In this assignment, we migrate the nycflights13 database from MySQL to MongoDB. The nycflights13 database includes 5 tables:
airlinesairportsflightsplanesweather.We will use the RMySQL package to load the data from the MySQL database and then the mongolite package to save the data into a MongoDB database.
library(tidyverse)
library(RMySQL)
library(mongolite)
First we load the data from the nycflights13 database in MySQL. We use the RMySQL package to connect to the database and to pass the SQL query to load the data.

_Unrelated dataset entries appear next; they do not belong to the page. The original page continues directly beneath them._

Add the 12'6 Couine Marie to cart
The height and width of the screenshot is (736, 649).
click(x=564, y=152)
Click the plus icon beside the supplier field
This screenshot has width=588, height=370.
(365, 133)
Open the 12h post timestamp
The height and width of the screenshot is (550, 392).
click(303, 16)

Note that the MySQL instance here is running on ‘localhost’ with my user credentials.
# connect to MySQL and get list of tables in the flights database
flights_db <- dbConnect(MySQL(), user=usr, password=pwd, dbname='flights', host='localhost')
tables <- dbListTables(flights_db)
tables
## [1] "airlines" "airports" "flights" "planes" "weather"
# query to load the data from each table
query <- sprintf("SELECT * FROM %s", tables)
query
## [1] "SELECT * FROM airlines" "SELECT * FROM airports"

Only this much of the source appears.